We made our way here before the ink even dried on our contract to try and find our new home and I'm happy to report that the trip was a great success! The house we fell in love with is an amazing deal and hardly has to have any work done to it. It came on the market two days ago so we're anticipating it going quickly and I'm trying to keep my chin up about it and have the attitude that if it's meant to be, it'll happen. It's tough tho ...

Even with our previous trips out here, and even after deciding on a house, I still never felt like it was home. But I walked into this one on Leatherwood today and fell totally in love. I even considered calling in a favor for a loan on a down payment but after I came down from my high (with some coaxing from the dear husband), I realized that doing so would be totally going against the grain. If this house is meant to be ours, it will be. It's that simple.

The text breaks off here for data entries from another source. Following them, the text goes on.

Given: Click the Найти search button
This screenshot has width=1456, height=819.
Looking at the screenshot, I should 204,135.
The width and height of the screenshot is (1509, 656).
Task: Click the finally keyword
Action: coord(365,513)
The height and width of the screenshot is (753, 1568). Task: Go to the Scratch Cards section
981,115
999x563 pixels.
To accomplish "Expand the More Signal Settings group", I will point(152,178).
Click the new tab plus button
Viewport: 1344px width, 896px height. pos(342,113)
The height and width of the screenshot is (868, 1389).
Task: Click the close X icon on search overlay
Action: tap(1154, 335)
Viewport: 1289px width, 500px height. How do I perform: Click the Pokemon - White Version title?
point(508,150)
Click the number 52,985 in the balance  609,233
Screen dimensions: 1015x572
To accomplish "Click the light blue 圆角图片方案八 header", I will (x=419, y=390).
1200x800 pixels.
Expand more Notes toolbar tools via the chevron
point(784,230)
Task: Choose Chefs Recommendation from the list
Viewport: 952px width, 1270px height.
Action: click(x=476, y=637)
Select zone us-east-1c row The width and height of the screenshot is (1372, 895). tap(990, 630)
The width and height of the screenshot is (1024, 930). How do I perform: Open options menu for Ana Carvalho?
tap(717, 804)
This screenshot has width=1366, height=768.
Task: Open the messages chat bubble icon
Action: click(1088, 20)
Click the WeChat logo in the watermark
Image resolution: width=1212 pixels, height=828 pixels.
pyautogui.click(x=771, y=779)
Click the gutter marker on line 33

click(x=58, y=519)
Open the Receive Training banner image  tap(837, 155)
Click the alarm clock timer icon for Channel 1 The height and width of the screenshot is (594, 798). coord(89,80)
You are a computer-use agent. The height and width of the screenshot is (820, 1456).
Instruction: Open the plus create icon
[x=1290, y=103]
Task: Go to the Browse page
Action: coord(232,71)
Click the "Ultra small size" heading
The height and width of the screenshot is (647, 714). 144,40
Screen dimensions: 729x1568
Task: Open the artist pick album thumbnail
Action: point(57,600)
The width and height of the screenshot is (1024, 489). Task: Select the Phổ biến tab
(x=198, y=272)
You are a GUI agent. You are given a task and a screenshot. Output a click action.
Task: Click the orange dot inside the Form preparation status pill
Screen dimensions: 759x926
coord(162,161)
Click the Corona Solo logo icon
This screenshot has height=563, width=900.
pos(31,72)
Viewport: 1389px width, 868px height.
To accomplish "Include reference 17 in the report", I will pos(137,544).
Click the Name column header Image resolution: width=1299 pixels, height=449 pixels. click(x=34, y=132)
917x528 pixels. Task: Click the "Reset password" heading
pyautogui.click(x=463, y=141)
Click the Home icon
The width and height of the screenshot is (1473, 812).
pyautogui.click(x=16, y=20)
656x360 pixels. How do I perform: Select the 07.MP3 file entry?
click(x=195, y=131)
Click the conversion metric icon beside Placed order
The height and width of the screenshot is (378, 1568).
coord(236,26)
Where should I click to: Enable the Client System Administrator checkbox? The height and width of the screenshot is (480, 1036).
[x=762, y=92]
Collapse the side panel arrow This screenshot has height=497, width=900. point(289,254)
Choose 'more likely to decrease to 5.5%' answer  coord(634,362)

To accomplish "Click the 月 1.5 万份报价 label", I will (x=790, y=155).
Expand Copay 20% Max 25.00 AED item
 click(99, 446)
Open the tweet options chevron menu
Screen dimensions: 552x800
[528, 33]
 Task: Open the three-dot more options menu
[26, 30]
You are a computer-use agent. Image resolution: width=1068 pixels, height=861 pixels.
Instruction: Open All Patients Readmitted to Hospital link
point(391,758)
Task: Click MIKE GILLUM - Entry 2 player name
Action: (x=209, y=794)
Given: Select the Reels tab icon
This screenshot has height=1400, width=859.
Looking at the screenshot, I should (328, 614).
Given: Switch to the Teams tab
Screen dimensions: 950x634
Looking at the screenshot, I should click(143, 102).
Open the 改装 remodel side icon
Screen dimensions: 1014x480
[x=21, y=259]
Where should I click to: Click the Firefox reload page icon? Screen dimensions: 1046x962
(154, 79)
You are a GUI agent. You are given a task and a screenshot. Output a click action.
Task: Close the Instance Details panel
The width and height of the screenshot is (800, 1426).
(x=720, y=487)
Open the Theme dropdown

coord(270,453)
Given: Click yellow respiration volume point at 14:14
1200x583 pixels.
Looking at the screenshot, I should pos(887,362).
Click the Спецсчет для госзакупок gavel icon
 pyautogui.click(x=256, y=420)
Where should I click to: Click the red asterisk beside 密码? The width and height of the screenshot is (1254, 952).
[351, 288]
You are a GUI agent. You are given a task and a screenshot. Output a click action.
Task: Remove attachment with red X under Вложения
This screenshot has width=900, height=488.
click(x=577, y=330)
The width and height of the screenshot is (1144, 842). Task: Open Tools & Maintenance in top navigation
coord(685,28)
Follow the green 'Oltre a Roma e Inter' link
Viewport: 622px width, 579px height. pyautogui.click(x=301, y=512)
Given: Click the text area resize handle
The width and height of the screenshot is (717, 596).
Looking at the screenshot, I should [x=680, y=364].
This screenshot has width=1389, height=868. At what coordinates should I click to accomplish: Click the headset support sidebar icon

The other house we found, and the one I'd probably prefer if it weren't for this horrendous tile in the entry way (way worse than one could even fathom), really is spectacular. The more I look at it, the more I love it. It's got gorgeous wood flooring throughout most of the house and it's huge. 3300 sq ft! That's 1300 more than we're living in now ... I can hardly imagine it! And it has the most awesome built-ins throughout the house. It truly is a sight to behold once you can look past said entry way and the equally repugnant kitchen countertops and backsplash.

But I really do know in my heart of hearts that God has a plan for us. Had we gotten a contract four months ago, we'd be living in Cinco Ranch in this terrible McMansion with no character. And probably at a ridiculously higher interest rate than we'll end up with now. So if that worked out for a reason, I have to trust with all my might that the latter end of this deal will work out whatever way it's supposed to as well.

Nonetheless, I'm enjoying my "contract high" and living vicariously in our new "homes".

WE'RE GOING TO BE TEXANS!!

Monday, March 16, 2009

Same deal, different day.

Here we sit. On the 16th of March and are still awaiting an offer on our house.

Man, this market stinks.

The twins are five, I'm a year older, we have a baby who will be 7 months at the end of this one, a husband who has been living in a different state for nearly 4 months and still ... we wait. We waited through Advent; we're waiting through Lent.

It's been four dreadfully long months of roller coaster rides of emotion. Four long months of the kids missing their dad with all of their beings.

Yet I have to believe that at the end of this tunnel, sublime happiness awaits.

In the meantime, said sublime happiness can be found in the authentic smile of Miss Eleanor. It can also be found in the faces of Hayes and Sam when they beat me at Mario Kart on the Wii. And in the precious smile of Mary Beth when she sees her Daddy after a long week of him being gone.

One thing I've most certainly learned is that God's graces cannot ever be felt in any moment other than the present. His graces aren't lurking in the past and certainly not in the future ... it's only in the here and now and we absolutely must stay in the now in order to feel His presence. And that I do.

I am blessed. I have a wonderful husband who absolutely adores me. I have four breathtakingly beautiful children who can light up the darkest of rooms. I have a family who would do nearly anything for me. And friends who are truer than I could have ever imagined. Blessed indeed.